Copy out the records word for word, starting at the first line and ending at the line that contains "click(x=926, y=762)", with both of those lines included.
=====
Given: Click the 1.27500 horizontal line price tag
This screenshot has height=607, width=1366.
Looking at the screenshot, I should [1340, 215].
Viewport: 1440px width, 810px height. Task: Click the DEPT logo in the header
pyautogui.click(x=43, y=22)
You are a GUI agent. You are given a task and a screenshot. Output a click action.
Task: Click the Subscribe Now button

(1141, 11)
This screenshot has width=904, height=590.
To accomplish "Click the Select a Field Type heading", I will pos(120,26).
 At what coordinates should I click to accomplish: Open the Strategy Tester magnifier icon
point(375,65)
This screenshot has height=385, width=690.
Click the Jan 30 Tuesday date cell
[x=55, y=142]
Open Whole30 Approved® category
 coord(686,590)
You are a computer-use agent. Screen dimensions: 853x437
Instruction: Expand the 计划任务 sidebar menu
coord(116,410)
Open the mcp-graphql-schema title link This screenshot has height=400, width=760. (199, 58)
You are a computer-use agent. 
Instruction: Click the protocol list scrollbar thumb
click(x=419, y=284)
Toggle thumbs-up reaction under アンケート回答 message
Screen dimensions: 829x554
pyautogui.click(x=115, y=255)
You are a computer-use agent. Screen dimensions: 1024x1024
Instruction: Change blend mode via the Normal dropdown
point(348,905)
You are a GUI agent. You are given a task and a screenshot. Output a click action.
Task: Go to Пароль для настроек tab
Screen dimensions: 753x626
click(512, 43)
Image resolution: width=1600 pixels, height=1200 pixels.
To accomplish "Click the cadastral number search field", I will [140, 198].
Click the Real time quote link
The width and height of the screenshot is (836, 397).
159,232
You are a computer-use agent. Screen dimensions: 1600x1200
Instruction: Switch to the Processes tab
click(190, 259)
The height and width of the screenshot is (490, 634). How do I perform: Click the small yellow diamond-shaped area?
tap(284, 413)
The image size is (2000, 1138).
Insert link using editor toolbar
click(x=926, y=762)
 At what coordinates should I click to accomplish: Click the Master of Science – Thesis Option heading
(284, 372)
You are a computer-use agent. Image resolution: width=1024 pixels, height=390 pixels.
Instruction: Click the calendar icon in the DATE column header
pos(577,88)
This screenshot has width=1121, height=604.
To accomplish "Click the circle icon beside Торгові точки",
=====
*Expected answer*
Given: Click the 1.27500 horizontal line price tag
This screenshot has height=607, width=1366.
Looking at the screenshot, I should [1340, 215].
Viewport: 1440px width, 810px height. Task: Click the DEPT logo in the header
pyautogui.click(x=43, y=22)
You are a GUI agent. You are given a task and a screenshot. Output a click action.
Task: Click the Subscribe Now button

(1141, 11)
This screenshot has width=904, height=590.
To accomplish "Click the Select a Field Type heading", I will pos(120,26).
 At what coordinates should I click to accomplish: Open the Strategy Tester magnifier icon
point(375,65)
This screenshot has height=385, width=690.
Click the Jan 30 Tuesday date cell
[x=55, y=142]
Open Whole30 Approved® category
 coord(686,590)
You are a computer-use agent. Screen dimensions: 853x437
Instruction: Expand the 计划任务 sidebar menu
coord(116,410)
Open the mcp-graphql-schema title link This screenshot has height=400, width=760. (199, 58)
You are a computer-use agent. 
Instruction: Click the protocol list scrollbar thumb
click(x=419, y=284)
Toggle thumbs-up reaction under アンケート回答 message
Screen dimensions: 829x554
pyautogui.click(x=115, y=255)
You are a computer-use agent. Screen dimensions: 1024x1024
Instruction: Change blend mode via the Normal dropdown
point(348,905)
You are a GUI agent. You are given a task and a screenshot. Output a click action.
Task: Go to Пароль для настроек tab
Screen dimensions: 753x626
click(512, 43)
Image resolution: width=1600 pixels, height=1200 pixels.
To accomplish "Click the cadastral number search field", I will [140, 198].
Click the Real time quote link
The width and height of the screenshot is (836, 397).
159,232
You are a computer-use agent. Screen dimensions: 1600x1200
Instruction: Switch to the Processes tab
click(190, 259)
The height and width of the screenshot is (490, 634). How do I perform: Click the small yellow diamond-shaped area?
tap(284, 413)
The image size is (2000, 1138).
Insert link using editor toolbar
click(x=926, y=762)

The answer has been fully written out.